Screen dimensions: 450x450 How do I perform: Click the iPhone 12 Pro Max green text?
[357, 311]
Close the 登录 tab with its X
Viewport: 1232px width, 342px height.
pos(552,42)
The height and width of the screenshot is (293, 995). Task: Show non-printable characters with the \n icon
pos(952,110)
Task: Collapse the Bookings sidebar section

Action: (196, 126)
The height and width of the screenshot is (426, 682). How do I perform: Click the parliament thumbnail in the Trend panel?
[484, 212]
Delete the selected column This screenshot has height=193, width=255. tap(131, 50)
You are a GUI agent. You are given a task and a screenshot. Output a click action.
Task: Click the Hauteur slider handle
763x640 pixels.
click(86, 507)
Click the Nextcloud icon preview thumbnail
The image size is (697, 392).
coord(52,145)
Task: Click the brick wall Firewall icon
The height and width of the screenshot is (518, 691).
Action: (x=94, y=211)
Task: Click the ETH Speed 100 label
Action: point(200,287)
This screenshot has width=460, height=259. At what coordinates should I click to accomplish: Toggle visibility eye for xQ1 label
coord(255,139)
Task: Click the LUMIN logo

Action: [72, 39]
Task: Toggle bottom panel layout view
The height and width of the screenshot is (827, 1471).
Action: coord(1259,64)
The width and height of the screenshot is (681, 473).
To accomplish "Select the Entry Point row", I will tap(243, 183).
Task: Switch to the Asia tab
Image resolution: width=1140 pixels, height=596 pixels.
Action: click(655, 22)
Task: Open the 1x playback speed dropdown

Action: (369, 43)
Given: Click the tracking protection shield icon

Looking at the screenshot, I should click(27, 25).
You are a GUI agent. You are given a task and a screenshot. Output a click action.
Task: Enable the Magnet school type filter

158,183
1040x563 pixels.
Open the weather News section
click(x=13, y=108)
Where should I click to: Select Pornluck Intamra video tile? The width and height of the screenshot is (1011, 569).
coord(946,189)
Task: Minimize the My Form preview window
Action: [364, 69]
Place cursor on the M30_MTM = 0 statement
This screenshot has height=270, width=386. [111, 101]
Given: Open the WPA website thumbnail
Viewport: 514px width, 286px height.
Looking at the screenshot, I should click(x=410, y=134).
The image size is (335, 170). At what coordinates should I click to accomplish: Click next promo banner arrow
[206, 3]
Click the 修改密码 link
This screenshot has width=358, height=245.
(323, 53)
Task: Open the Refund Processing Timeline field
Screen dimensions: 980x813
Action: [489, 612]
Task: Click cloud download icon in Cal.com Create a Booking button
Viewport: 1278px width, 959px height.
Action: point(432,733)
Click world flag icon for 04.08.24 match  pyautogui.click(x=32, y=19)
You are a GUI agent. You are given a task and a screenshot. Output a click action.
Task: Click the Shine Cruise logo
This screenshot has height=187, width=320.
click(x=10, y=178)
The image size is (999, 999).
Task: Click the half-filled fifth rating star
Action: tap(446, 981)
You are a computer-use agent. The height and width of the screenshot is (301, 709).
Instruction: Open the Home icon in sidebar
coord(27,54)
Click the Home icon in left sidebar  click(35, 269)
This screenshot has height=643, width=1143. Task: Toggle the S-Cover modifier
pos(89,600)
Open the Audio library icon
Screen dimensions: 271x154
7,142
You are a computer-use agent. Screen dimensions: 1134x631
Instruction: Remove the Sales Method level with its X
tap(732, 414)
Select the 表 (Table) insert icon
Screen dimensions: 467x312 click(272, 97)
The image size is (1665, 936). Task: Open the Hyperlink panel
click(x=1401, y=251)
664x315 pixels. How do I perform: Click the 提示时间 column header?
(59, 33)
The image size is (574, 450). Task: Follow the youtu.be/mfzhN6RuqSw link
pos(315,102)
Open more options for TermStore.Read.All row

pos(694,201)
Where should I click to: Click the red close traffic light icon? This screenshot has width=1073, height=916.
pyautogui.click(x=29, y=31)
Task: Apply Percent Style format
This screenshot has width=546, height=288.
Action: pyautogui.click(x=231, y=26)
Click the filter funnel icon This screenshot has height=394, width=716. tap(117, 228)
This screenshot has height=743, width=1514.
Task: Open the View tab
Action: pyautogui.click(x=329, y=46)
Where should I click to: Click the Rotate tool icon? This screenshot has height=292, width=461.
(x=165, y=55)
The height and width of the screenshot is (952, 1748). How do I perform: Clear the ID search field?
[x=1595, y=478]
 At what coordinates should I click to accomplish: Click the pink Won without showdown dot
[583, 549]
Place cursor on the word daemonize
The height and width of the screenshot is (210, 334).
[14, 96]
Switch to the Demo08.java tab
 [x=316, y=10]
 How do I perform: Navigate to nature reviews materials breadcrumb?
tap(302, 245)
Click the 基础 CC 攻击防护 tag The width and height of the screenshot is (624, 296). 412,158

- _Ziel der Aufgabe_:
Schreibe die Daten oben zeilenweise in eine JSON-Liste von Zeichenketten um, eine Zeichenkette pro Zeile und ohne Leerzeilen.

- _Schriftliche Antwort_:
[
  "Screen dimensions: 450x450 How do I perform: Click the iPhone 12 Pro Max green text?",
  "[357, 311]",
  "Close the 登录 tab with its X",
  "Viewport: 1232px width, 342px height.",
  "pos(552,42)",
  "The height and width of the screenshot is (293, 995). Task: Show non-printable characters with the \\n icon",
  "pos(952,110)",
  "Task: Collapse the Bookings sidebar section",
  "Action: (196, 126)",
  "The height and width of the screenshot is (426, 682). How do I perform: Click the parliament thumbnail in the Trend panel?",
  "[484, 212]",
  "Delete the selected column This screenshot has height=193, width=255. tap(131, 50)",
  "You are a GUI agent. You are given a task and a screenshot. Output a click action.",
  "Task: Click the Hauteur slider handle",
  "763x640 pixels.",
  "click(86, 507)",
  "Click the Nextcloud icon preview thumbnail",
  "The image size is (697, 392).",
  "coord(52,145)",
  "Task: Click the brick wall Firewall icon",
  "The height and width of the screenshot is (518, 691).",
  "Action: (x=94, y=211)",
  "Task: Click the ETH Speed 100 label",
  "Action: point(200,287)",
  "This screenshot has width=460, height=259. At what coordinates should I click to accomplish: Toggle visibility eye for xQ1 label",
  "coord(255,139)",
  "Task: Click the LUMIN logo",
  "Action: [72, 39]",
  "Task: Toggle bottom panel layout view",
  "The height and width of the screenshot is (827, 1471).",
  "Action: coord(1259,64)",
  "The width and height of the screenshot is (681, 473).",
  "To accomplish \"Select the Entry Point row\", I will tap(243, 183).",
  "Task: Switch to the Asia tab",
  "Image resolution: width=1140 pixels, height=596 pixels.",
  "Action: click(655, 22)",
  "Task: Open the 1x playback speed dropdown",
  "Action: (369, 43)",
  "Given: Click the tracking protection shield icon",
  "Looking at the screenshot, I should click(27, 25).",
  "You are a GUI agent. You are given a task and a screenshot. Output a click action.",
  "Task: Enable the Magnet school type filter",
  "158,183",
  "1040x563 pixels.",
  "Open the weather News section",
  "click(x=13, y=108)",
  "Where should I click to: Select Pornluck Intamra video tile? The width and height of the screenshot is (1011, 569).",
  "coord(946,189)",
  "Task: Minimize the My Form preview window",
  "Action: [364, 69]",
  "Place cursor on the M30_MTM = 0 statement",
  "This screenshot has height=270, width=386. [111, 101]",
  "Given: Open the WPA website thumbnail",
  "Viewport: 514px width, 286px height.",
  "Looking at the screenshot, I should click(x=410, y=134).",
  "The image size is (335, 170). At what coordinates should I click to accomplish: Click next promo banner arrow",
  "[206, 3]",
  "Click the 修改密码 link",
  "This screenshot has width=358, height=245.",
  "(323, 53)",
  "Task: Open the Refund Processing Timeline field",
  "Screen dimensions: 980x813",
  "Action: [489, 612]",
  "Task: Click cloud download icon in Cal.com Create a Booking button",
  "Viewport: 1278px width, 959px height.",
  "Action: point(432,733)",
  "Click world flag icon for 04.08.24 match  pyautogui.click(x=32, y=19)",
  "You are a GUI agent. You are given a task and a screenshot. Output a click action.",
  "Task: Click the Shine Cruise logo",
  "This screenshot has height=187, width=320.",
  "click(x=10, y=178)",
  "The image size is (999, 999).",
  "Task: Click the half-filled fifth rating star",
  "Action: tap(446, 981)",
  "You are a computer-use agent. The height and width of the screenshot is (301, 709).",
  "Instruction: Open the Home icon in sidebar",
  "coord(27,54)",
  "Click the Home icon in left sidebar  click(35, 269)",
  "This screenshot has height=643, width=1143. Task: Toggle the S-Cover modifier",
  "pos(89,600)",
  "Open the Audio library icon",
  "Screen dimensions: 271x154",
  "7,142",
  "You are a computer-use agent. Screen dimensions: 1134x631",
  "Instruction: Remove the Sales Method level with its X",
  "tap(732, 414)",
  "Select the 表 (Table) insert icon",
  "Screen dimensions: 467x312 click(272, 97)",
  "The image size is (1665, 936). Task: Open the Hyperlink panel",
  "click(x=1401, y=251)",
  "664x315 pixels. How do I perform: Click the 提示时间 column header?",
  "(59, 33)",
  "The image size is (574, 450). Task: Follow the youtu.be/mfzhN6RuqSw link",
  "pos(315,102)",
  "Open more options for TermStore.Read.All row",
  "pos(694,201)",
  "Where should I click to: Click the red close traffic light icon? This screenshot has width=1073, height=916.",
  "pyautogui.click(x=29, y=31)",
  "Task: Apply Percent Style format",
  "This screenshot has width=546, height=288.",
  "Action: pyautogui.click(x=231, y=26)",
  "Click the filter funnel icon This screenshot has height=394, width=716. tap(117, 228)",
  "This screenshot has height=743, width=1514.",
  "Task: Open the View tab",
  "Action: pyautogui.click(x=329, y=46)",
  "Where should I click to: Click the Rotate tool icon? This screenshot has height=292, width=461.",
  "(x=165, y=55)",
  "The height and width of the screenshot is (952, 1748). How do I perform: Clear the ID search field?",
  "[x=1595, y=478]",
  " At what coordinates should I click to accomplish: Click the pink Won without showdown dot",
  "[583, 549]",
  "Place cursor on the word daemonize",
  "The height and width of the screenshot is (210, 334).",
  "[14, 96]",
  "Switch to the Demo08.java tab",
  " [x=316, y=10]",
  " How do I perform: Navigate to nature reviews materials breadcrumb?",
  "tap(302, 245)",
  "Click the 基础 CC 攻击防护 tag The width and height of the screenshot is (624, 296). 412,158"
]